Ma mère dit qu'elle avait eu ce plaisir. Mais elle sentait que malgré elle, elle laissait assez voir que le plaisir n'avait pas été immense.
«Eh bien! maintenant vous la voyez,» dit miss Betsy. Ma mère baissa la tête et la pria d'entrer.
Elles s'acheminèrent vers la pièce que ma mère venait de quitter; depuis la mort de mon père, on n'avait pas fait de feu dans le salon de l'autre côté du corridor; elles s'assirent, miss Betsy gardait le silence; après de vains efforts pour se contenir, ma mère fondit en larmes.
«Allons, allons! dit miss Betsy vivement, pas de tout cela! venez ici.»
Ma mère ne pouvait que sangloter sans répondre.
«Ôtez votre bonnet, enfant, dit miss Betsy, il faut que je vous voie.»
Trop effrayée pour résister à cette étrange requête, ma mère fit ce qu'on lui disait; mais ses mains tremblaient tellement qu'elle détacha ses longs cheveux en même temps que son bonnet.
«Ah! bon Dieu! s'écria miss Betsy, vous n'êtes qu'un enfant!»

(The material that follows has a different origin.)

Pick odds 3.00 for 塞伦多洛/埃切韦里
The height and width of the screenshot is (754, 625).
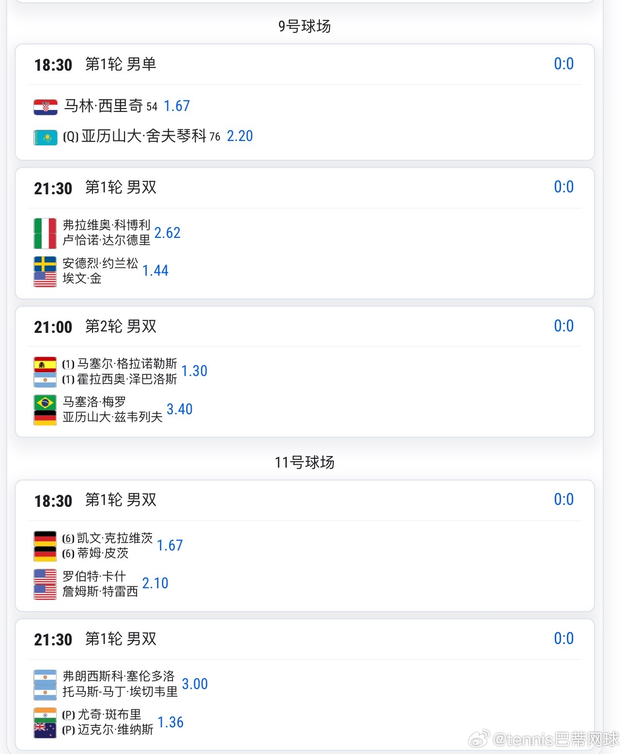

Ma mère avait certainement l'air très-jeune pour son âge; elle baissa la tête, pauvre femme! comme si c'était sa faute, et murmura, au milieu de ses larmes, qu'elle avait peur d'être bien enfant pour être déjà veuve et mère. Il y eut un moment de silence, pendant lequel ma mère s'imagina que miss Betsy passait doucement la main sur ses cheveux; elle leva timidement les yeux: mais non, la tante était assise d'un air rechigné devant le feu, sa robe relevée, les mains croisées sur ses genoux, les pieds posés sur les chenets.
«Au nom du ciel, s'écria tout d'un coup miss Betsy, pourquoi l'appeler rookery1?
– Vous parlez de cette maison, madame? demanda ma mère.
– Oui, pourquoi l'appeler Rookery? Vous l'auriez appelé cookery2, pour peu que vous eussiez eu de bon sens, l'un ou l'autre.
– M. Copperfield aimait ce nom, répondit ma mère. Quand il acheta cette maison, il se plaisait à penser qu'il y avait des nids de corbeaux dans les alentours.»
Le vent du soir s'élevait, et les vieux ormes du jardin s'agitaient avec tant de bruit, que ma mère et miss Betsy jetèrent toutes deux les yeux de ce côté. Les grands arbres se penchaient l'un vers l'autre, comme des géants qui vont se confier un secret, et qui, après quelques secondes de confidence, se relèvent brusquement, secouant au loin leurs bras énormes, comme si ce qu'ils viennent d'entendre ne leur laissait aucun repos: quelques vieux nids de corbeaux, à moitié détruits par les vents, ballottaient sur les branches supérieures, comme un débris de navire bondit sur une mer orageuse.
«Où sont les oiseaux? demanda miss Betsy.
– Les…?» Ma mère pensait à toute autre chose.
«Les corbeaux?.. où sont-ils passés? redemanda miss Betsy.
– Je n'en ai jamais vu ici, dit ma mère. Nous croyions, M. Copperfield avait cru… qu'il y avait une belle rookery, mais les nids étaient très-anciens et depuis longtemps abandonnés.
– Voilà bien David Copperfield! dit miss Betsy. C'est bien là lui, d'appeler sa maison la rookery, quand il n'y a pas dans les environs un seul corbeau, et de croire aux oiseaux parce qu'il voit des nids!
– M. Copperfield est mort, repartit ma mère, et si vous osez me dire du mal de lui…»
Ma pauvre mère eut un moment, je le soupçonne, l'intention de se jeter sur ma tante pour l'étrangler. Même en santé, ma mère n'aurait été qu'un triste champion dans un combat corps à corps avec miss Betsy; mais à peine avait-elle quitté sa chaise qu'elle y renonça, et se rasseyant humblement, elle s'évanouit.
Lorsqu'elle revint à elle, peut-être par les soins de miss Betsy, ma mère vit sa tante debout devant la fenêtre; l'obscurité avait succédé au crépuscule, et la lueur du feu les aidait seule à se distinguer l'une l'autre.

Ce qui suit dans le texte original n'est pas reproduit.